Punch, or the London Charivari, Volume 100, January 31, 1891 eBook

This eBook from the Gutenberg Project consists of approximately 40 pages of information about Punch, or the London Charivari, Volume 100, January 31, 1891.

Punch, or the London Charivari, Volume 100, January 31, 1891 eBook

This eBook from the Gutenberg Project consists of approximately 40 pages of information about Punch, or the London Charivari, Volume 100, January 31, 1891.
["No game was ever yet invented which held the female mind in thrall save by indirect means.  Where would croquet have been, so far as the Ladies were concerned, without its Curates, or lawn-tennis without its ‘Greek gods’ ...  If men played for nothing, they would find it dull enough.”—­JAMES PAYN]

  ’Tis mighty well for Menfolk at Womankind to gibe,
  And swear they do not care for games without some lure or bribe,
  But e’en in JAMES PAYN’s armour there seems some weakish joints;
  He does not care for “glorious Whist” unless for “sixpenny points!”
      Whist!  Whist!  Whist!  It charms the Bogey, Man: 
      Whist!  Whist!  Whist!  He’ll play it when he can. 
      But “pointless Whist,” as PAYN admits, is not at all his plan;
      You must have “money on” to please the Bogey, Man!

  Now, Ladies like to play “for love,” a fault male hucksters blame,
  But only sordid souls deny that is the true “grand game.” 
  Man’s vulgarer ambition’s not just to play well and win;
  His eye is ever on the stakes, his interest on the “tin.” 
      Whist!  Whist!  Whist!  That blatant Bogey, Man! 
      Whist!  Whist!  Whist!  He’ll flout us when he can. 
      “Indirect means” though, after all, are portions of his plan;
      For all his brag he loves the “swag,” the Bogey, Man!

* * * * *

MUM’S THE WORD!

[Mr. CHAMBERLAIN presided lately at a Deaf-and-Dumb Meeting.]

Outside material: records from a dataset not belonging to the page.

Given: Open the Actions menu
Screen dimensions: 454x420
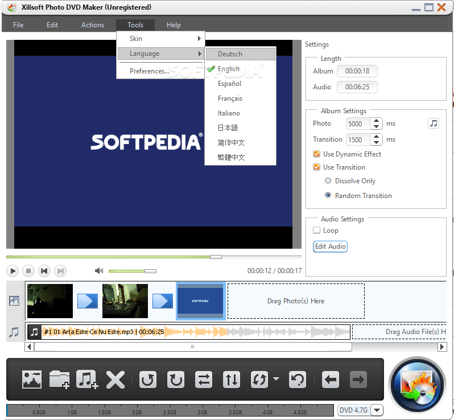Looking at the screenshot, I should tap(93, 25).
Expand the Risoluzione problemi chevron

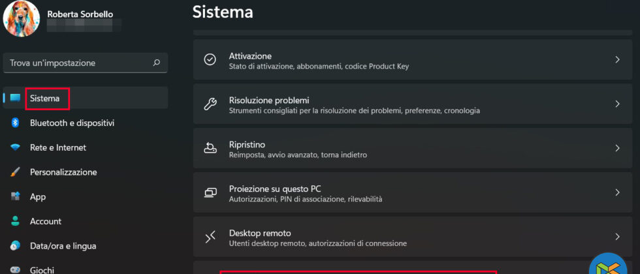[x=617, y=104]
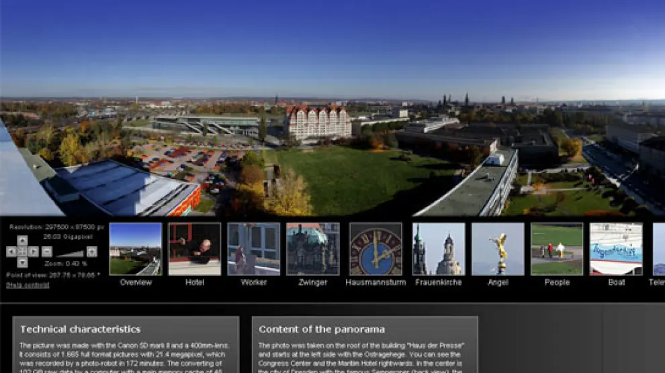This screenshot has width=665, height=373.
Task: Click the center reset view button
Action: click(22, 252)
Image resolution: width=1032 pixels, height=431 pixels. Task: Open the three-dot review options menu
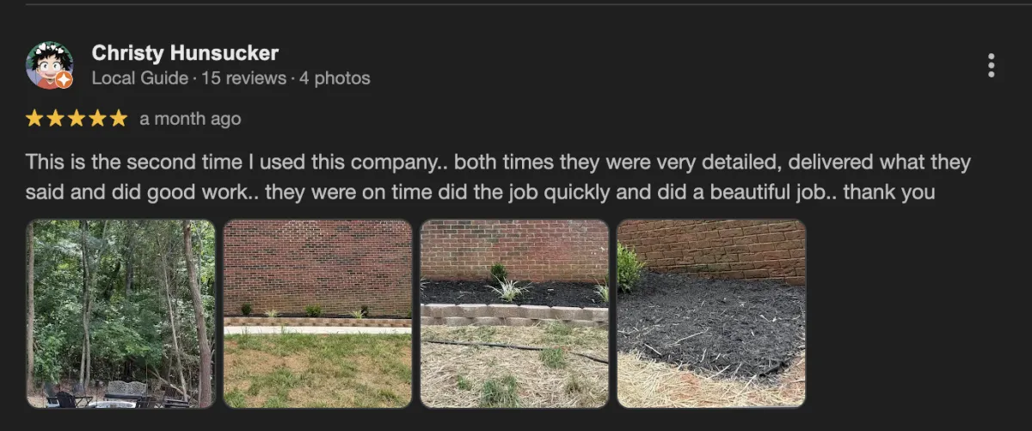click(992, 65)
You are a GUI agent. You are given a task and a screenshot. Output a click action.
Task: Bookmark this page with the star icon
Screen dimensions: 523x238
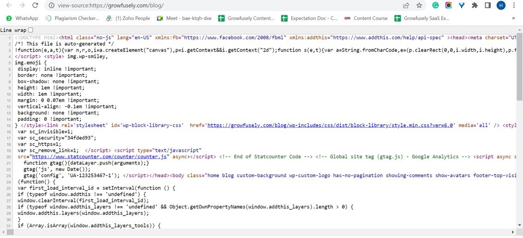419,6
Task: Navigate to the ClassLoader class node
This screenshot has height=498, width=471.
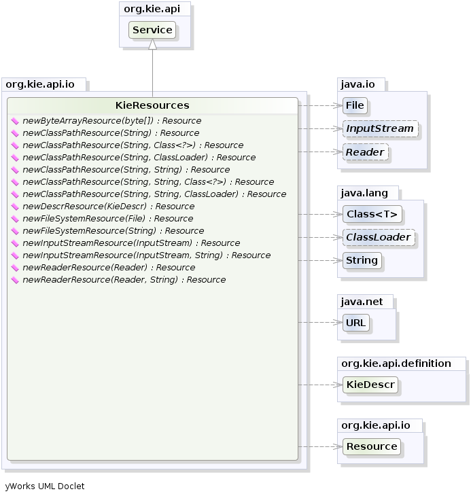Action: coord(379,237)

            JOSEPH reflecteth:—­
  Deaf-mutes make the best audience, I see;
    They gave me no rude flood of gibes to stem. 
  True, they were deaf, and so could not hear me,
    But they were dumb, so I could not hear them!

* * * * *

MADAME ROLAND RE-EDITED (from a sham-Japanese point of view).—­O LIBERTY! what strange (decorative) things are done in thy name!

* * * * *

JACK’S APPEAL.

["It is impossible for warrant-officers in the Navy not to see that they are placed at a disadvantage as compared with non-commissioned officers in the Army, and it must be very difficult to persuade them that the two cases are so essentially different as to afford no real ground for grievance.”—­The “Times,” on “An Earnest Appeal on Behalf of the Rank and File of the Navy.”]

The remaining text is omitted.